----- Supplied records -----

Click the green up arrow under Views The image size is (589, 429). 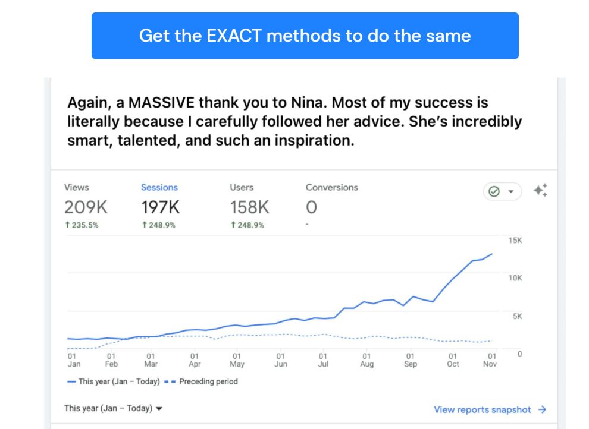coord(67,225)
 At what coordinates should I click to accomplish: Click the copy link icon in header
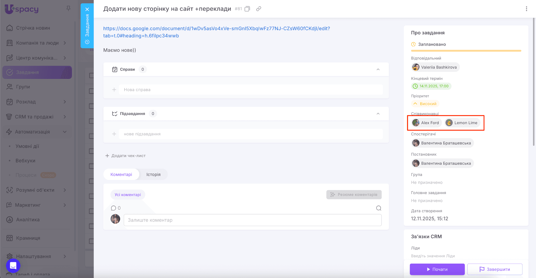pyautogui.click(x=259, y=9)
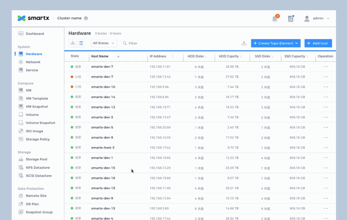
Task: Open host smartx-host-3 link
Action: pos(103,148)
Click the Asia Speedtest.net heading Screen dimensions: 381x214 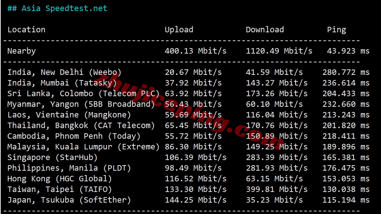(57, 8)
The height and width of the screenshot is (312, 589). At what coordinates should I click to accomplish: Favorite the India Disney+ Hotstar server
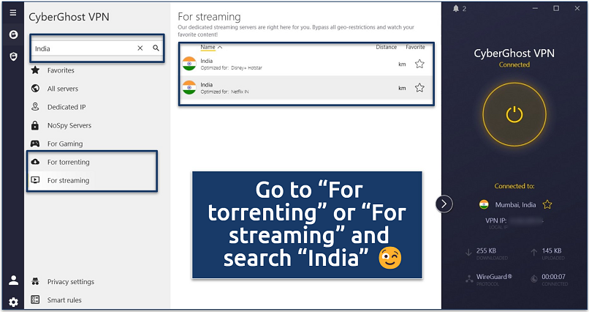[x=419, y=64]
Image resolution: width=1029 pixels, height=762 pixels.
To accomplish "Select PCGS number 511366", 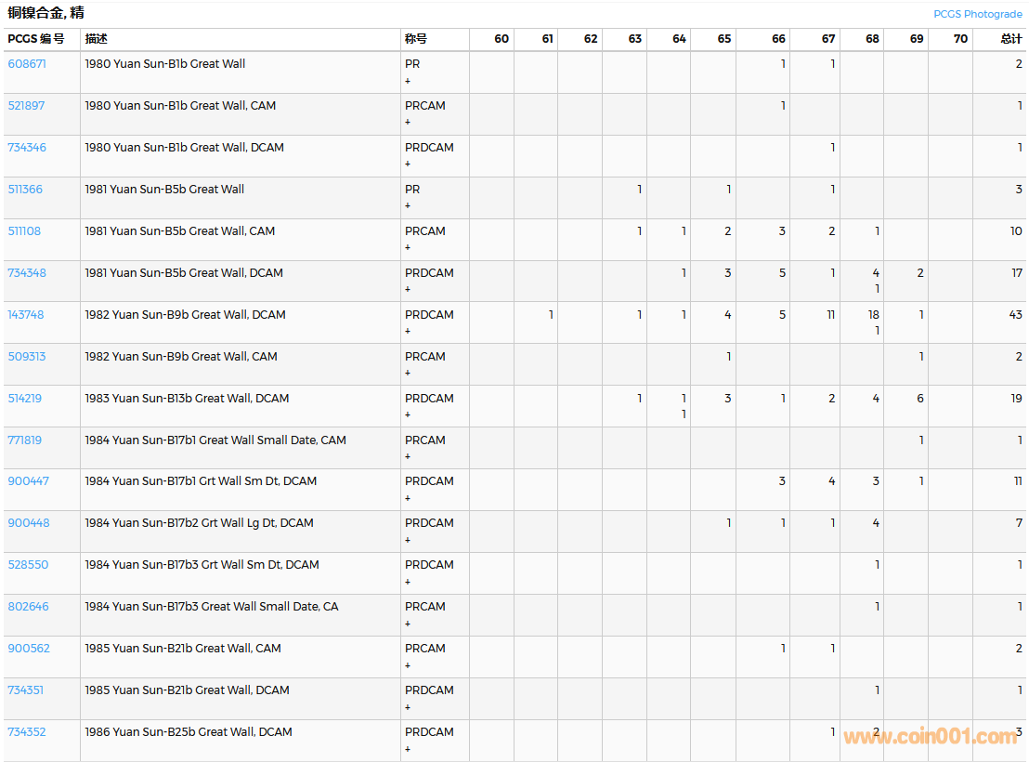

-----

**Exercise description:**
Please quote the records above exactly, beginning at the line that contains "Image resolution: width=1029" and ending at their last line. Leave the pictures out.

**Solved problem:**
Image resolution: width=1029 pixels, height=762 pixels.
To accomplish "Select PCGS number 511366", 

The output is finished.